Launching new ventures that win shouldn’t be rocket science. (Unless, you know, it is.) But many corporate accelerators and venturing initiatives don’t yield the desired results. Why? We’ve set out to find out. By diving deep into different accelerator models around the world and drawing on our experience as accelerator leads, investors, and entrepreneurs, we’ll be talking about what works – and what doesn’t.
As Kim Morouney of the Lazaridis Institute reminded us earlier this month at the Canadian Accelerator Summit, it’s not always about “picking winners”, but instead asking: are these startups the right fit for our company?
Before answering that question, ask yourself: what are our goals for running an accelerator in the first place?
To spark conversation, here are a few things (not including returns from equity investments) that your company may be hoping to gain from your startup accelerator.
Speed & momentum
“Fast” for a corporation is measured in quarters. But for a startup, speed is measured in weeks, or even days. In today’s ever changing environment, real speed can be the difference between becoming a market leader and being left behind.
One way that large companies can benefit from the speed of startups is by tackling specific problems or areas of interest using an accelerator. Accelerators provide an intensive, targeted framework that can help speed you towards a contract, partnership, POC, or investment with a startup.
An accelerator can also help maintain momentum that would otherwise be lost as a result of internal friction. Funneling the most promising opportunities from an open innovation challenge or an employee ideation program into an accelerator helps maintain that startup-like momentum.
Access to innovative new vendors or partners
Your company may already be exploring partnerships or contracts with startups. If this is the case, it is likely that many of the startups you are working with are in the later stages of their growth, with pre-existing priorities and partnerships.
An accelerator is a great way to connect with these potential partners years before your procurement or partnership teams would otherwise come across them.
Your accelerator program might provide a fast track to a pilot, partnership, or contract. This not only helps get these companies on your radar earlier – it helps both you and the startups you work with better understand each others’ needs, and build deeper and more successful partnerships.
Explore applications of emerging technologies
It’s undeniable that consumer and business experiences are being transformed by technological advances. And while R&D or innovation labs are a great way to explore frontier tech and cutting-edge software, there is a gap between exploration and commercialization.
Enter your accelerator. A focused program can be a way to explore applications of new technologies within the context of your industry or market. Samsung NEXT has taken an ambitious approach, exploring applications of tech ranging from AR/VR and IoT to Cyber Security, and Smart Cities. You don’t have to tackle everything at once, but leveraging an accelerator is a great way to explore emerging technology that you might not have the bandwidth or resources to dig into in the core business.
Gain early access to new markets or verticals
Application of new technologies isn’t the only way you can look to the future. Your company is likely also exploring new ways to capture more value and touch more of a customer’s lifecycle beyond your core product and service offerings.

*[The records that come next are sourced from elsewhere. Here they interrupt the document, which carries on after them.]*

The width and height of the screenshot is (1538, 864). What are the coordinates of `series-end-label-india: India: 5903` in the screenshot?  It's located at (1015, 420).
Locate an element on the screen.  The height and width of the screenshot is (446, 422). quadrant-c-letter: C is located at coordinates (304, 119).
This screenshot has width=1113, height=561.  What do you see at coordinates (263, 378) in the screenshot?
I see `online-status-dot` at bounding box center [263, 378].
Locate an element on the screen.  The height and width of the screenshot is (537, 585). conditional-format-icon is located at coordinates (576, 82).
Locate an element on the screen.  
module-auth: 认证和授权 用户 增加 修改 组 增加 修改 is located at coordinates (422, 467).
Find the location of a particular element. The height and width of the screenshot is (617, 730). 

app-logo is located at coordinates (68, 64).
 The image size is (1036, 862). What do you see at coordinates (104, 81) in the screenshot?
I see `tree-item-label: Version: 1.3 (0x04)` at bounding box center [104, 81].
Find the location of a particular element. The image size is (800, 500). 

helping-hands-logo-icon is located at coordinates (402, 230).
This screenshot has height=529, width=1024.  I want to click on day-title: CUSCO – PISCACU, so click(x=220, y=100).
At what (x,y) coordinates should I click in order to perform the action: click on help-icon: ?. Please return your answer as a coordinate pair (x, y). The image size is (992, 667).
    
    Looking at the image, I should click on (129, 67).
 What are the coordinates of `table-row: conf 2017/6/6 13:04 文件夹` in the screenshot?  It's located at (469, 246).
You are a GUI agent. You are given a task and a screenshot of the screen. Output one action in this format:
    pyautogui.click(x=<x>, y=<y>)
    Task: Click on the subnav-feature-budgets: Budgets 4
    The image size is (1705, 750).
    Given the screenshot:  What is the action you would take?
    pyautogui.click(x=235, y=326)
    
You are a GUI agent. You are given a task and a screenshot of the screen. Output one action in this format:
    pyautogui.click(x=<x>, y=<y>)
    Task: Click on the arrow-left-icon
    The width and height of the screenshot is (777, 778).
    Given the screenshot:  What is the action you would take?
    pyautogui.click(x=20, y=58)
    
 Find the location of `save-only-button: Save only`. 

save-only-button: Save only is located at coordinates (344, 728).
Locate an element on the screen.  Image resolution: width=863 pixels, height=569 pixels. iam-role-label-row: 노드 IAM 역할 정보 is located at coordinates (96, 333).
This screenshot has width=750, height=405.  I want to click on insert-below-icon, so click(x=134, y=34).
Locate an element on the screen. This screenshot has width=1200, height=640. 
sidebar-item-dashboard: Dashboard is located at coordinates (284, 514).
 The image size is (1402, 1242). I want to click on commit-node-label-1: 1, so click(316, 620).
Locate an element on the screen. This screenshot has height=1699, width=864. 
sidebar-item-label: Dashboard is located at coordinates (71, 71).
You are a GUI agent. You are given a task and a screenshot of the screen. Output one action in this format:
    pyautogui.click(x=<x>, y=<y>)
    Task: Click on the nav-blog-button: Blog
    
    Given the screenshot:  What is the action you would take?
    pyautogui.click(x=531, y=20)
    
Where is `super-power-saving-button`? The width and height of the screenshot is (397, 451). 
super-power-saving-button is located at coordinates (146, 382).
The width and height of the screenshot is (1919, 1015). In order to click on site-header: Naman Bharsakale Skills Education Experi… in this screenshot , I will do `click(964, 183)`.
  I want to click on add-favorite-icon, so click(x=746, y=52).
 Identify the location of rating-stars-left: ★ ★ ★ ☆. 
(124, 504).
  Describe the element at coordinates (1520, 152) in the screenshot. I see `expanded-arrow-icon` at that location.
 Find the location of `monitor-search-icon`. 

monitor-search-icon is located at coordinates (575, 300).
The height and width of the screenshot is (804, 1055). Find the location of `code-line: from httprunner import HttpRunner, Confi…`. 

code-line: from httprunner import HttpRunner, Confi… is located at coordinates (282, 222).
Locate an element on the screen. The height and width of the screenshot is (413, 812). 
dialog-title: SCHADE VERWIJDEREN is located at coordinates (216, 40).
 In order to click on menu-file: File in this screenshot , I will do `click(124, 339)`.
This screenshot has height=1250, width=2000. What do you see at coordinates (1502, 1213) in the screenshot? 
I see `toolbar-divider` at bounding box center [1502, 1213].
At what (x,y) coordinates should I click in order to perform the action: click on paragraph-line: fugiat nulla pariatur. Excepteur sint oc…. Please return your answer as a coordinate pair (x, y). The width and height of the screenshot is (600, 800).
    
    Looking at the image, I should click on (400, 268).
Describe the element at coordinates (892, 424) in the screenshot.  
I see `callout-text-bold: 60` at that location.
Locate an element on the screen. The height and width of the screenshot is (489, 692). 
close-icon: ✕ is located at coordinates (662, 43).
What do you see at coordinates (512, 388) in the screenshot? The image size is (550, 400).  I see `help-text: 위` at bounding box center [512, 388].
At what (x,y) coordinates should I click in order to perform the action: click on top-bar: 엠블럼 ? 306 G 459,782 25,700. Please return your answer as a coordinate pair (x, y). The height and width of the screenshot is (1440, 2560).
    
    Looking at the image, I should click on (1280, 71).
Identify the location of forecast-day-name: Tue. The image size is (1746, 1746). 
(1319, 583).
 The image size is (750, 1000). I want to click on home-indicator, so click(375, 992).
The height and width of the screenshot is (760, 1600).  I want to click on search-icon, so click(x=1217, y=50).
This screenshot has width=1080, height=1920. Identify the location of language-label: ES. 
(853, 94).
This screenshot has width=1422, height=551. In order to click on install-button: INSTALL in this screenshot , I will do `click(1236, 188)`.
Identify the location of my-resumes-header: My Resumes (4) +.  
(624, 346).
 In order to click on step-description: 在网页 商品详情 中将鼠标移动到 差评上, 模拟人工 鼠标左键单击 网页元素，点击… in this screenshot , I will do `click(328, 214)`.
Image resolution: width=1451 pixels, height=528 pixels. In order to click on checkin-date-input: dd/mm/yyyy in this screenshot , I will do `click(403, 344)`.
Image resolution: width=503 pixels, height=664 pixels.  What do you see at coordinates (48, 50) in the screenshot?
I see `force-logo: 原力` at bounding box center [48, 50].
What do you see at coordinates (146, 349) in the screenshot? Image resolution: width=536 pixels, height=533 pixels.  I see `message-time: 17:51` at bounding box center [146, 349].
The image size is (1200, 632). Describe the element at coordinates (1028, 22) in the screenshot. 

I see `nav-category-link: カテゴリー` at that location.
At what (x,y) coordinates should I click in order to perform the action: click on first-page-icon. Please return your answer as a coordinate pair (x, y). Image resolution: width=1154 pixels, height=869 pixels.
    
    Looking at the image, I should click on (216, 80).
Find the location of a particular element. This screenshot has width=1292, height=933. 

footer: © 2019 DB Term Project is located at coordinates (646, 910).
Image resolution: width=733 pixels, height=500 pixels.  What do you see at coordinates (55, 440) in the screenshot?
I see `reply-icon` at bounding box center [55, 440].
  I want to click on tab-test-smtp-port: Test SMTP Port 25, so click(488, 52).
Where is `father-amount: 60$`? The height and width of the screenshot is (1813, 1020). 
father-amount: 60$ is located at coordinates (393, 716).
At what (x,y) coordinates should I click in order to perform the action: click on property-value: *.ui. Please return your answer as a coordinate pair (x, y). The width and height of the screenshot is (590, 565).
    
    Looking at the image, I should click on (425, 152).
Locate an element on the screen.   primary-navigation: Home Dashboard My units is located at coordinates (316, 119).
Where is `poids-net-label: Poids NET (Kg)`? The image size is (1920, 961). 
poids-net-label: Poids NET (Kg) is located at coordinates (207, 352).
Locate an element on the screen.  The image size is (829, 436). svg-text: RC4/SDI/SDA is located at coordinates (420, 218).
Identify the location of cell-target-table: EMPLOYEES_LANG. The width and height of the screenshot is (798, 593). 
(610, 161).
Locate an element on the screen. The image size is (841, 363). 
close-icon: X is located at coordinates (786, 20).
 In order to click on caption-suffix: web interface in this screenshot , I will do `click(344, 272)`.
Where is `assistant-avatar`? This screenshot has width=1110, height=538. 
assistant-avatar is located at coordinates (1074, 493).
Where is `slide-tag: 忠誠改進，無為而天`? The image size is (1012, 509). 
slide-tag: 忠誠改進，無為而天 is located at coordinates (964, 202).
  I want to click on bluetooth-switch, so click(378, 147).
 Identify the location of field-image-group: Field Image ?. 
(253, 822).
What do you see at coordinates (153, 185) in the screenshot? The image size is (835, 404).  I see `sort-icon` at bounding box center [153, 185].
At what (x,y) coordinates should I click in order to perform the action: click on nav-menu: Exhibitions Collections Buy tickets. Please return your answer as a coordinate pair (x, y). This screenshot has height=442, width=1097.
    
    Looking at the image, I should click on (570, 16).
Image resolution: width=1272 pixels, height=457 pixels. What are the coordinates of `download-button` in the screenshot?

But committing to a shift or expansion in product or market strategy requires tradeoffs – and your company wants all the information it can get to make smart bets. An accelerator may be a way to partner with startups to gain a deeper understanding of your customer, their journey, and problems they experience that your company isn’t yet focused on solving.
Companies like Cisco have pioneered unconventional – but effective – relationships with startups that provide them with the strategic optionality to invest, acquire, or otherwise partner with the startups they work with. Your accelerator may be aiming to do the same.
By developing early relationships with startups, you can improve your deal flow and connectivity into the startup ecosystem. Beyond the benefits your accelerator provides as a stand-alone program, you may also be hoping to boost investment, M&A, and broader innovation programs.
Setting specific, reasonable goals is a critical first step to building a successful accelerator. Only once you’ve clearly defined the goals of your program can you expect to truly move the needle on your company’s innovation agenda.
Every company is unique – and so every corporate accelerator will be different. There are countless reasons that your company may be looking to benefit from an accelerator program.